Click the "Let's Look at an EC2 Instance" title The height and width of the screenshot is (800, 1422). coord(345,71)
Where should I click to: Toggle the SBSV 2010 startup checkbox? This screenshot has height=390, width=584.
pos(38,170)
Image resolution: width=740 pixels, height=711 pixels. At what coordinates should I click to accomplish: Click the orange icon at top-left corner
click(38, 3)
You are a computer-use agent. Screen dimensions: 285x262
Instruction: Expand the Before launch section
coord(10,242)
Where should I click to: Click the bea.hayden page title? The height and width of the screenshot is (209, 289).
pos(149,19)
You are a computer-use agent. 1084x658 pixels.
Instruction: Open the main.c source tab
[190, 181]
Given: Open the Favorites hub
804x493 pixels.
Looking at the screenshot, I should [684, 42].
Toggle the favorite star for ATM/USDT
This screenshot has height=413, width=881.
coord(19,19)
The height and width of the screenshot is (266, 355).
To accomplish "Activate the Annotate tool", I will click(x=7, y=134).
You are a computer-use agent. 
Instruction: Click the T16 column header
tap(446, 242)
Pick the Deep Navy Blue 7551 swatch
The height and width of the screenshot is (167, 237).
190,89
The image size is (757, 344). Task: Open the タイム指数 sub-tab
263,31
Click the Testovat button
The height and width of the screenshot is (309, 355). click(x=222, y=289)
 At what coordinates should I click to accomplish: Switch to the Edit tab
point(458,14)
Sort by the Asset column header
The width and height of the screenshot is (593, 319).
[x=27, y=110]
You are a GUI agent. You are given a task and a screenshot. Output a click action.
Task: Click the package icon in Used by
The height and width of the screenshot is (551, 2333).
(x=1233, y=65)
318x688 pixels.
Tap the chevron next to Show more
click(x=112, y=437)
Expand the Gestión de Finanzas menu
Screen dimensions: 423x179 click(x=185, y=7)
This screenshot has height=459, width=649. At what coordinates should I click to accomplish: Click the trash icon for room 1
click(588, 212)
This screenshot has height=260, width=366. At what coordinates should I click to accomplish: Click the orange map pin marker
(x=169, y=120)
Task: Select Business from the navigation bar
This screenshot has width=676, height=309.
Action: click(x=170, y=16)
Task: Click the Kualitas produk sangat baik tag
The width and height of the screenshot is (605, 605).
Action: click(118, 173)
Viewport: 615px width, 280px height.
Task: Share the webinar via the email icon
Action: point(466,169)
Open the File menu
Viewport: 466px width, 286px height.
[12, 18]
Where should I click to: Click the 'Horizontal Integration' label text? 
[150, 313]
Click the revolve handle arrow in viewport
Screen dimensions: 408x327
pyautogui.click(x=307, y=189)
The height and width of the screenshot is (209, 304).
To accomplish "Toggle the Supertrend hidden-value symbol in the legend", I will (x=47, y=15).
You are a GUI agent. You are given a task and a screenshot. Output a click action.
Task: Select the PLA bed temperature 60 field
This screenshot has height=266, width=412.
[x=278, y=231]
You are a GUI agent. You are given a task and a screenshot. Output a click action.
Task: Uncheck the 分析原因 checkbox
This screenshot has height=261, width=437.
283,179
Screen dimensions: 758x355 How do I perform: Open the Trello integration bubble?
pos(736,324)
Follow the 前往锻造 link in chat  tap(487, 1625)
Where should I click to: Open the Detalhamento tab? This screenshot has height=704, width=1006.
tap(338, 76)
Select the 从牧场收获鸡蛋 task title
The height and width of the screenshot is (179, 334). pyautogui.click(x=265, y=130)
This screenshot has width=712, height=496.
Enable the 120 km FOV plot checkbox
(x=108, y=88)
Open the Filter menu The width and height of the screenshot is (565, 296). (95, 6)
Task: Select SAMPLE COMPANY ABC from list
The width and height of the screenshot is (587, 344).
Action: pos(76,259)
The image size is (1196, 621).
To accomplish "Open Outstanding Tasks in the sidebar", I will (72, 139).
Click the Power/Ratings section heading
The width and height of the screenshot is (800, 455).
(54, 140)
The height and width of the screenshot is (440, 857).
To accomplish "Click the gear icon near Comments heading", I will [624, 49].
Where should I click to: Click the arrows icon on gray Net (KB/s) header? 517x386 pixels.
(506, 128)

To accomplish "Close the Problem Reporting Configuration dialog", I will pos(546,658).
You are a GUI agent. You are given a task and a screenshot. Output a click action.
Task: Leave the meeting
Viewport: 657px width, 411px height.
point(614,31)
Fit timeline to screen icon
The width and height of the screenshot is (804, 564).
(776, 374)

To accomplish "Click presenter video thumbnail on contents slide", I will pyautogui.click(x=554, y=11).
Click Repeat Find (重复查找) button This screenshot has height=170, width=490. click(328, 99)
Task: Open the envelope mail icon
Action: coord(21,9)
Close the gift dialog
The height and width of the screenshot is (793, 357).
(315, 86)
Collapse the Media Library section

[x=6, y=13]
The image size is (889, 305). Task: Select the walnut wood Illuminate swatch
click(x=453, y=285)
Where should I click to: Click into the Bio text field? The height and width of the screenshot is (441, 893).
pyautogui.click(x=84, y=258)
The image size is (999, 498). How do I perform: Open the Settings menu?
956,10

###

TASK PROMPT = Reproduce the records above exactly. Leave nothing out.

WORKED SOLUTION =
Click the "Let's Look at an EC2 Instance" title The height and width of the screenshot is (800, 1422). coord(345,71)
Where should I click to: Toggle the SBSV 2010 startup checkbox? This screenshot has height=390, width=584.
pos(38,170)
Image resolution: width=740 pixels, height=711 pixels. At what coordinates should I click to accomplish: Click the orange icon at top-left corner
click(38, 3)
You are a computer-use agent. Screen dimensions: 285x262
Instruction: Expand the Before launch section
coord(10,242)
Where should I click to: Click the bea.hayden page title? The height and width of the screenshot is (209, 289).
pos(149,19)
You are a computer-use agent. 1084x658 pixels.
Instruction: Open the main.c source tab
[190, 181]
Given: Open the Favorites hub
804x493 pixels.
Looking at the screenshot, I should [684, 42].
Toggle the favorite star for ATM/USDT
This screenshot has height=413, width=881.
coord(19,19)
The height and width of the screenshot is (266, 355).
To accomplish "Activate the Annotate tool", I will click(x=7, y=134).
You are a computer-use agent. 
Instruction: Click the T16 column header
tap(446, 242)
Pick the Deep Navy Blue 7551 swatch
The height and width of the screenshot is (167, 237).
190,89
The image size is (757, 344). Task: Open the タイム指数 sub-tab
263,31
Click the Testovat button
The height and width of the screenshot is (309, 355). click(x=222, y=289)
 At what coordinates should I click to accomplish: Switch to the Edit tab
point(458,14)
Sort by the Asset column header
The width and height of the screenshot is (593, 319).
[x=27, y=110]
You are a GUI agent. You are given a task and a screenshot. Output a click action.
Task: Click the package icon in Used by
The height and width of the screenshot is (551, 2333).
(x=1233, y=65)
318x688 pixels.
Tap the chevron next to Show more
click(x=112, y=437)
Expand the Gestión de Finanzas menu
Screen dimensions: 423x179 click(x=185, y=7)
This screenshot has height=459, width=649. At what coordinates should I click to accomplish: Click the trash icon for room 1
click(588, 212)
This screenshot has height=260, width=366. At what coordinates should I click to accomplish: Click the orange map pin marker
(x=169, y=120)
Task: Select Business from the navigation bar
This screenshot has width=676, height=309.
Action: click(x=170, y=16)
Task: Click the Kualitas produk sangat baik tag
The width and height of the screenshot is (605, 605).
Action: click(118, 173)
Viewport: 615px width, 280px height.
Task: Share the webinar via the email icon
Action: point(466,169)
Open the File menu
Viewport: 466px width, 286px height.
[12, 18]
Where should I click to: Click the 'Horizontal Integration' label text? 
[150, 313]
Click the revolve handle arrow in viewport
Screen dimensions: 408x327
pyautogui.click(x=307, y=189)
The height and width of the screenshot is (209, 304).
To accomplish "Toggle the Supertrend hidden-value symbol in the legend", I will (x=47, y=15).
You are a GUI agent. You are given a task and a screenshot. Output a click action.
Task: Select the PLA bed temperature 60 field
This screenshot has height=266, width=412.
[x=278, y=231]
You are a GUI agent. You are given a task and a screenshot. Output a click action.
Task: Uncheck the 分析原因 checkbox
This screenshot has height=261, width=437.
283,179
Screen dimensions: 758x355 How do I perform: Open the Trello integration bubble?
pos(736,324)
Follow the 前往锻造 link in chat  tap(487, 1625)
Where should I click to: Open the Detalhamento tab? This screenshot has height=704, width=1006.
tap(338, 76)
Select the 从牧场收获鸡蛋 task title
The height and width of the screenshot is (179, 334). pyautogui.click(x=265, y=130)
This screenshot has width=712, height=496.
Enable the 120 km FOV plot checkbox
(x=108, y=88)
Open the Filter menu The width and height of the screenshot is (565, 296). (95, 6)
Task: Select SAMPLE COMPANY ABC from list
The width and height of the screenshot is (587, 344).
Action: pos(76,259)
The image size is (1196, 621).
To accomplish "Open Outstanding Tasks in the sidebar", I will (72, 139).
Click the Power/Ratings section heading
The width and height of the screenshot is (800, 455).
(54, 140)
The height and width of the screenshot is (440, 857).
To accomplish "Click the gear icon near Comments heading", I will [624, 49].
Where should I click to: Click the arrows icon on gray Net (KB/s) header? 517x386 pixels.
(506, 128)

To accomplish "Close the Problem Reporting Configuration dialog", I will pos(546,658).
You are a GUI agent. You are given a task and a screenshot. Output a click action.
Task: Leave the meeting
Viewport: 657px width, 411px height.
point(614,31)
Fit timeline to screen icon
The width and height of the screenshot is (804, 564).
(776, 374)

To accomplish "Click presenter video thumbnail on contents slide", I will pyautogui.click(x=554, y=11).
Click Repeat Find (重复查找) button This screenshot has height=170, width=490. click(328, 99)
Task: Open the envelope mail icon
Action: coord(21,9)
Close the gift dialog
The height and width of the screenshot is (793, 357).
(315, 86)
Collapse the Media Library section

[x=6, y=13]
The image size is (889, 305). Task: Select the walnut wood Illuminate swatch
click(x=453, y=285)
Where should I click to: Click into the Bio text field? The height and width of the screenshot is (441, 893).
pyautogui.click(x=84, y=258)
The image size is (999, 498). How do I perform: Open the Settings menu?
956,10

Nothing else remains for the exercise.